Aha!

That makes a lot more sense.  It's definitely a dumb way to do it.

I guess maybe they assumed everyone sending mail has at least a /24 all to 
themselves.

In our case our most-affected customers are in fact only on small portions of 
/24s that are shared with other users we don't have control over 
[facility-provided IPs].

I do understand that "ip neighbors" can cause issues in some cases but 
generally that's a blacklisting that is visible and can be disputed/resolved.

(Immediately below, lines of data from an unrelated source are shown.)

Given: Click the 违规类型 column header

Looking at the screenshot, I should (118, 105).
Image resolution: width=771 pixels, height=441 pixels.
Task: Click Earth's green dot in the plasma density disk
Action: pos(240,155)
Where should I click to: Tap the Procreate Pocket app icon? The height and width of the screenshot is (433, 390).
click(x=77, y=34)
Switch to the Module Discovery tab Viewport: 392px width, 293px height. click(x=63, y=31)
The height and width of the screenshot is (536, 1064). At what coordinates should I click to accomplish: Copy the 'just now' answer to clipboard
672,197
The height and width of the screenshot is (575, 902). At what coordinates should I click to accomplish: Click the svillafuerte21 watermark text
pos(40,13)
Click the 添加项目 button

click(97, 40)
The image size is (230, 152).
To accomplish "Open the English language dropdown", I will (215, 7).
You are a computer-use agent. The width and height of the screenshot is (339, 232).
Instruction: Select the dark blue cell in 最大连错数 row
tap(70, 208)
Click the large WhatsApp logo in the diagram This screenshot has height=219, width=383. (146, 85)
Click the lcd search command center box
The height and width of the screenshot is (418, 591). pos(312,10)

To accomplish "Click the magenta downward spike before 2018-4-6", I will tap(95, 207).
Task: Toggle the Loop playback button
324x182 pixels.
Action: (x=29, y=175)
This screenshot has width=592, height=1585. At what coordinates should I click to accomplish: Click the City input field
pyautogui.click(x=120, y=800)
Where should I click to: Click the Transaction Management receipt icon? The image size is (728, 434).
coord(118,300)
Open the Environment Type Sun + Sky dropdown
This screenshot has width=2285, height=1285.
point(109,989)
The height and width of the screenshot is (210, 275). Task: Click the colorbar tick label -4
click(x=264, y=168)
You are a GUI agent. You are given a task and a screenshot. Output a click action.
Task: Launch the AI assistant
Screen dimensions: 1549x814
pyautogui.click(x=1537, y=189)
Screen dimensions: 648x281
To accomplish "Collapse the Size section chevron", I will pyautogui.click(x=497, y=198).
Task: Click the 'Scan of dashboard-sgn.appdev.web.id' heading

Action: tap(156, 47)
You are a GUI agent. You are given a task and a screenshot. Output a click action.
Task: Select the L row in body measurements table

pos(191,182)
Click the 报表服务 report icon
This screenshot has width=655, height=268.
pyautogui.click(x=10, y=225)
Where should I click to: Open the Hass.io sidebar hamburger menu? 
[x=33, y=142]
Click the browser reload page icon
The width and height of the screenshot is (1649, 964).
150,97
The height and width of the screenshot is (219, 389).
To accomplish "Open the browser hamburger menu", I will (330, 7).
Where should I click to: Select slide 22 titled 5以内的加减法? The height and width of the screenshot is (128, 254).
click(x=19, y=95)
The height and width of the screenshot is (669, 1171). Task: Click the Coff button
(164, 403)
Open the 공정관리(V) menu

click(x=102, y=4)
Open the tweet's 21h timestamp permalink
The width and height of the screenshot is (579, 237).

I wonder what the issue is this system was supposed to solve.  I could 
speculate but it's not helpful.

And just in case anyone missed it - I am sorry for coming across like a d*ck.  
I shouldn't have let my frustration get the better of me.

Thank you,

Michael Denney
MDDHosting LLC
http://www.mddhosting.com/

> On Feb 20, 2026, at 8:23 PM, Philip Paeps <[email protected]> wrote:
> 
> On 2026-02-21 07:49:10 (+0800), Michael Denney via mailop wrote:
>> I checked mail logs going back to December 2025 - and I see exactly zero 421 
>> errors.  As a matter of fact we have exactly zero 4XX responses from Outlook 
>> - network wide, but I do see 550's with the error 3150.
>> 
>> Are you sure this is properly implemented?
>> 
>> Feels half-baked as though it was AI vibe coded.
> 
> I suspect it's implemented on a network boundary that isn't a sender 
> boundary.  One sender in a /24 is getting the 4xx tempfails and an unrelated 
> sender in the same /24 gets a 5xx on first interaction.
> 
> That's clearly stupid but it's obvious that spam filters are no longer 
> maintained by sentient humans.
> 
> The good (?) news is that there are fewer and fewer humans who care about 
> email who host theirs at Microsoft.